Effects of Neutron Irradiation on Carbon Doped MgB2 Wire Segments

TL;DR

This study investigates how neutron irradiation and subsequent annealing affect the superconducting properties of carbon-doped MgB2 wires, revealing independent effects of doping and damage on superconductivity recovery.

Contribution

It provides detailed analysis of the effects of neutron damage and annealing on superconductivity and lattice parameters in carbon-doped MgB2, highlighting their independent influences.

Findings

Superconductivity is suppressed by neutron irradiation and restored by annealing.

The upper critical field scales with T_c during recovery.

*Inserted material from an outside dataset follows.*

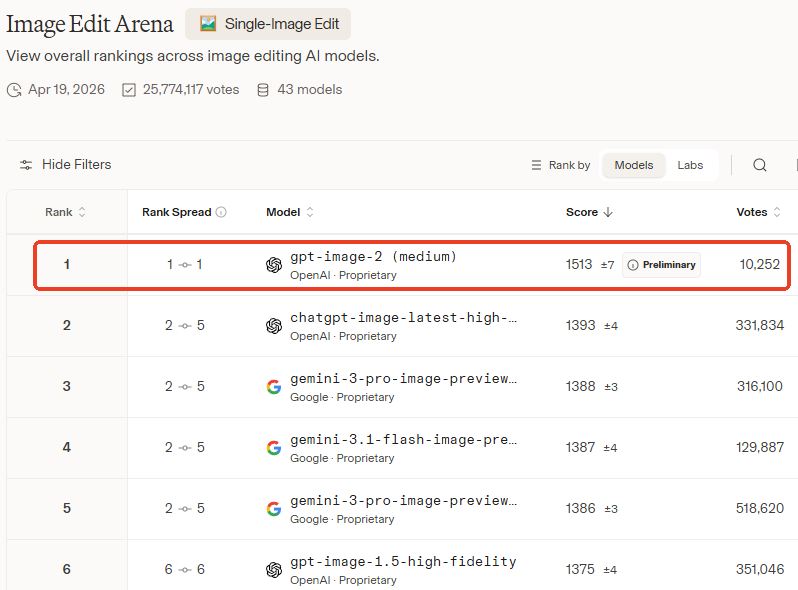Click the picture icon in Single-Image Edit

pyautogui.click(x=208, y=23)

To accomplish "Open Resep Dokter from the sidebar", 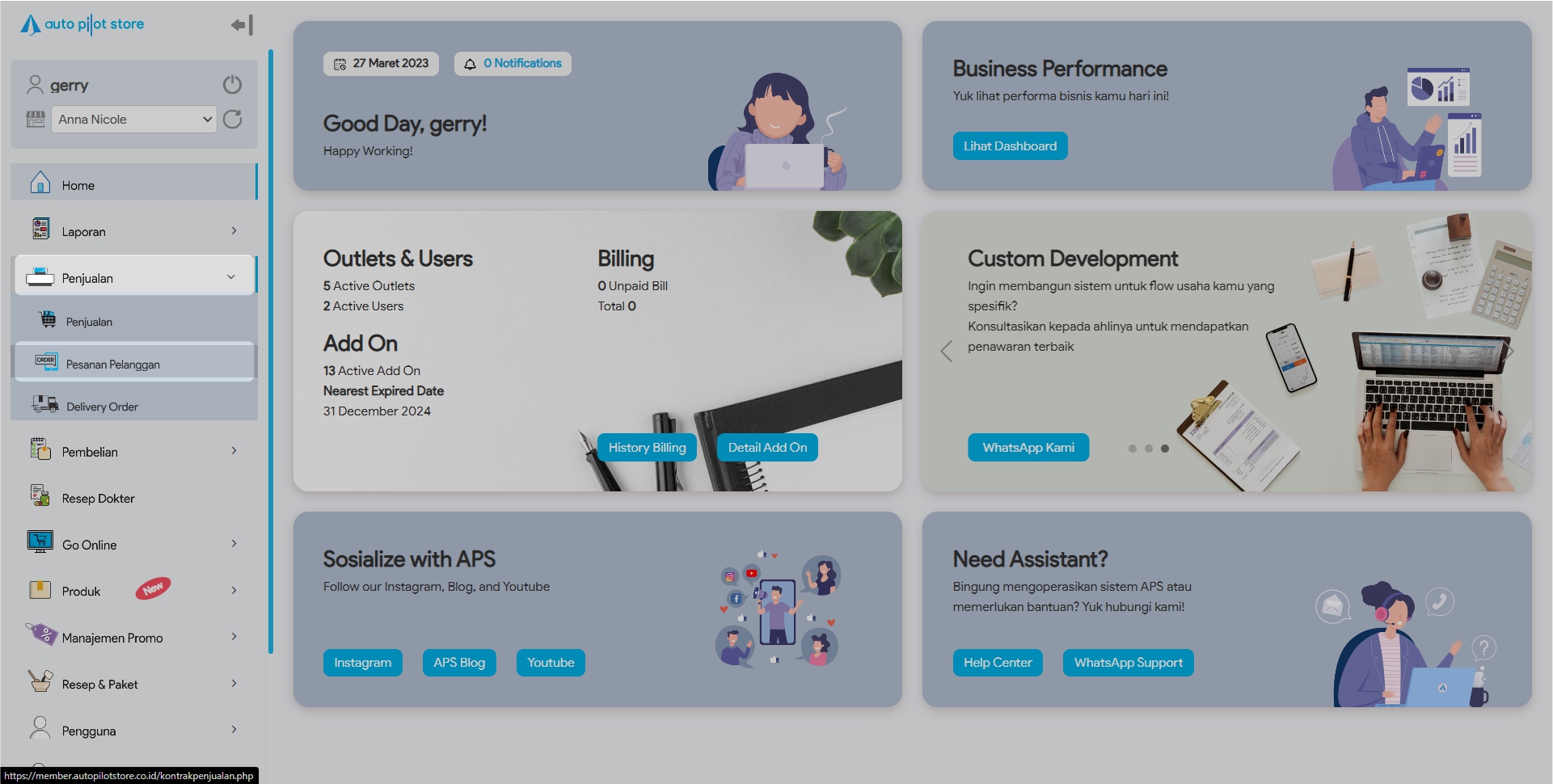I will click(98, 499).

Carbon doping and neutron damage independently affect superconducting properties.

Abstract

We have studied the evolution of superconducting and normal state properties of neutron irradiated Mg(B$_{.962}$C$_{.038}$)$_2$ wire segments as a function of post exposure annealing time and temperature. The initial fluence fully suppressed superconductivity and resulted in an anisotropic expansion of the unit cell. Superconductivity was restored by post-exposure annealing. The upper critical field, H$_{c2}$(T=0), approximately scales with T$_c$ starting with an undamaged T$_c$ near 37 K and H$_{c2}$(T=0) near 32 T. Up to an annealing temperature of 400 $^ o$C the recovery of T$_c$ tends to coincide with a decrease in the normal state resistivity and a systematic recovery of the lattice parameters. Above 400 $^ o$C a decrease in order along the c- direction coincides with an increase in resistivity, but no apparent change in the evolution of T$_c$ and H$_{c2}$. To first order, it appears that carbon doping and neutron damaging effect the superconducting properties of MgB$_2$ independently.